▸ **Document text**:
::::
Ben Lukas Boysen, also known by his stage name Hecq, is an electronic music composer based in Berlin.

Biography
Boysen studied classical guitar and piano as a child. He moved to Berlin in the early 2000s, setting up a studio called Hecq Audio, and composed electronic music under the alias Hecq from 2003. As Hecq, he released music in a variety of electronic styles, including glitch, ambient, breakcore, abstract IDM, and dubstep, mostly on the label Hymen Records.

In 2014, his piece "Sleepers Beat Theme" was featured as the opening track of Jon Hopkins's LateNightTales compilation CD. He signed with Erased Tapes in 2016 and has released three solo full-length albums to date as Ben Lukas Boysen. The first, Gravity, was originally issued in 2013, but was reissued by Erased Tapes in 2016; the second album, Spells, was released in 2016 as well. In 2017 Boysen’s video game score in collaboration with Sebastian Plano, Everything, was released; while 2020 saw the release of his third solo album Mirage.
::::
▸ **Items**:
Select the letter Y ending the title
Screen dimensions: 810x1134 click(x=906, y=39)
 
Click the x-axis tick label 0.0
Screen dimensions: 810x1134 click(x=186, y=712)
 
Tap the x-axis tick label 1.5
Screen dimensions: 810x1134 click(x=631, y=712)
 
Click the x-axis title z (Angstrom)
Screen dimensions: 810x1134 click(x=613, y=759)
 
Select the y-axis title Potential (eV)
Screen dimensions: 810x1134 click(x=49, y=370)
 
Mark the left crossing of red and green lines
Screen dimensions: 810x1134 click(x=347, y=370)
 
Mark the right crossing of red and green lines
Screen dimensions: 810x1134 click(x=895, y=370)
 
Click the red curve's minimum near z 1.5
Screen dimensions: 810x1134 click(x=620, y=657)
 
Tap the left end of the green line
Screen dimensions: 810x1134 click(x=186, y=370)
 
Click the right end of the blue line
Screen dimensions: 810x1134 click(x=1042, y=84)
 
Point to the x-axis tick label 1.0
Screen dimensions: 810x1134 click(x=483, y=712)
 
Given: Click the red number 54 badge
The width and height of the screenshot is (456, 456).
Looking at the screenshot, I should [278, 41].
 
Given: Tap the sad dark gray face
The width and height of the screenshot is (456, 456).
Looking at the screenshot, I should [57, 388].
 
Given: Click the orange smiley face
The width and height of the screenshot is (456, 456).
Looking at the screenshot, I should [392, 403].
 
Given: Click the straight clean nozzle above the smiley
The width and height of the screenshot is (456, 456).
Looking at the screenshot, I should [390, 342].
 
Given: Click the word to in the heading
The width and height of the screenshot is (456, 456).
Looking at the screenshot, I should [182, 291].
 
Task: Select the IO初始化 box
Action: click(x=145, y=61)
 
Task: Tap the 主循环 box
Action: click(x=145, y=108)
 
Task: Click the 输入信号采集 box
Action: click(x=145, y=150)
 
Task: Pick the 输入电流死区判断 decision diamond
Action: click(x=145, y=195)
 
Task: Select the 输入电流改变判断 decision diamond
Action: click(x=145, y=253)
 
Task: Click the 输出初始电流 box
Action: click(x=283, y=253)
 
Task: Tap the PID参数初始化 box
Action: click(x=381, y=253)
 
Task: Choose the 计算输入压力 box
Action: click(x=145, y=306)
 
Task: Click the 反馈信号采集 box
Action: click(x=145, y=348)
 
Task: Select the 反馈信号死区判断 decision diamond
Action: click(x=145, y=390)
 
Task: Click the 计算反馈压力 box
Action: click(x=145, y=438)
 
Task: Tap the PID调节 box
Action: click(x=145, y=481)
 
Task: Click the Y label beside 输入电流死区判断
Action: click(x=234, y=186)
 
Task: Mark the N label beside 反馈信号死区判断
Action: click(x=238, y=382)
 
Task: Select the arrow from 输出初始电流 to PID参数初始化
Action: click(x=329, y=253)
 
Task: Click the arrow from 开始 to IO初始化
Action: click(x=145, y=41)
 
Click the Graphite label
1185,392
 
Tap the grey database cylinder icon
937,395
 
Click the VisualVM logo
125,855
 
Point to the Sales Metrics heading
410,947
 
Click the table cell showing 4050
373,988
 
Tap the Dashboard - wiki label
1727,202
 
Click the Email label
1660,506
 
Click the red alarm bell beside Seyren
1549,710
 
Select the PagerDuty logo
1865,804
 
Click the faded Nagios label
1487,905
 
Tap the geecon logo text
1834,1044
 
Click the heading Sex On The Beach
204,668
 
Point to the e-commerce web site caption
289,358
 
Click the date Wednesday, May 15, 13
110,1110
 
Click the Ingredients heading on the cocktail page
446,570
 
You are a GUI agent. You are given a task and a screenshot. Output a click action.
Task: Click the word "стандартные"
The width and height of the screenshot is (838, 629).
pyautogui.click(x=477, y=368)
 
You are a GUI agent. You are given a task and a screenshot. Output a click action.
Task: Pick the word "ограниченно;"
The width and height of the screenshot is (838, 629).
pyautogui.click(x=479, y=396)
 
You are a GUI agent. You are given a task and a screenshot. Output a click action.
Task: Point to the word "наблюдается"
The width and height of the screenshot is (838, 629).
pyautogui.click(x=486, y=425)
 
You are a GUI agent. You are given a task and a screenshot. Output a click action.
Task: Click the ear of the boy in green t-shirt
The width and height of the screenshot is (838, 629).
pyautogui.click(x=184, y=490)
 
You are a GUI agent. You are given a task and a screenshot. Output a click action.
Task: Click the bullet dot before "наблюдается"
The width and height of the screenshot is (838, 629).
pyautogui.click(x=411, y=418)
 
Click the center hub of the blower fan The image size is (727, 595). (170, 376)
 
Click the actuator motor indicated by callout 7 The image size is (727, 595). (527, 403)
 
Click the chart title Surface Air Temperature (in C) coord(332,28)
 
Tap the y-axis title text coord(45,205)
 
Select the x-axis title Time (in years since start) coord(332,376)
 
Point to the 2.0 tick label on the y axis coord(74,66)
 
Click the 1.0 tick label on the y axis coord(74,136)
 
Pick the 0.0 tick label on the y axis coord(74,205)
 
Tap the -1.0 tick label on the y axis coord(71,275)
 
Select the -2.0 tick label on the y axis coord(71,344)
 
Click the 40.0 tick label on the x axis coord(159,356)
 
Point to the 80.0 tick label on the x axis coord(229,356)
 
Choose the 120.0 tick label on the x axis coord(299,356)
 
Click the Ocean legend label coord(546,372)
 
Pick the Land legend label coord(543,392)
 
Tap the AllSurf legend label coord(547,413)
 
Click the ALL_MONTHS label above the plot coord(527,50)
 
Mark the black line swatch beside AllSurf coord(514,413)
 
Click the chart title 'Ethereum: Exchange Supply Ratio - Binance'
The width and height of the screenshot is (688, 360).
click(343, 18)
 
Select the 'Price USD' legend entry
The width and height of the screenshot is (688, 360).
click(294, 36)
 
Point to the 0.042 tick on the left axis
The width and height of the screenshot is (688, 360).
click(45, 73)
::::
▸ **Exercise requirements**:
- a) According to the Ben Lukas Boysen biography, on which label did most of his music as Hecq come out?
- b) Carry on the Ben Lukas Boysen biography, picking up after its final sentence.
The records above come from a source separate from the Ben Lukas Boysen biography.

▸ **Responses in order**:
- a) Hymen Records.

- b)
Boysen also does soundtrack work and has written pieces for entities such as Marvel and Amnesty International.

Discography

As Hecq

Albums
A Dried Youth (Kaleidoskop, 2003)
Scatterheart (Hymen Records, 2004)
Bad Karma (Hymen Records, 2005)
0000 (Hymen Records, 2007)
Night Falls (Hymen Records, 2008)
Steeltongued (Hymen Records, 2009)
Avenger (Hymen Records, 2011)
Horror Vacui (Hymen Records, 2013)
Conversions (Ad Noiseam, 2014)
Mare Nostrum (Hymen Records, 2015)
Chansons de Geste (Hymen Records, 2017)

Singles and EPs
Zetha (onpa))))), 2007)
Golden Pines (Binkcrsh, 2008)
Sura (Ad Noiseam, 2010)
Spheres of Fury (with Exillon, Contortion, 2011)
Enceladus (Ad Noiseam, 2012)
Pain Call (with Skyence, Edged Music, 2013)

As Ben Lukas Boysen

Albums
Infinite Rounds (Grundruck, 2007)
Gravity (Ad Noiseam, 2013)
Spells (Erased Tapes, 2016)
Everything (with Sebastian Plano, Erased Tapes, 2017)
Mirage (Erased Tapes, 2020)

Singles and EPs 

 Thesis 16 (with Martin Heyne, Thesis, 2020)

Soundtracks
Restive (2012)
Mother Nature (2013)
Sleeper's Beat (2014)
Sundays (2015)
The Collini Case (2019)
Siren Songs (2021)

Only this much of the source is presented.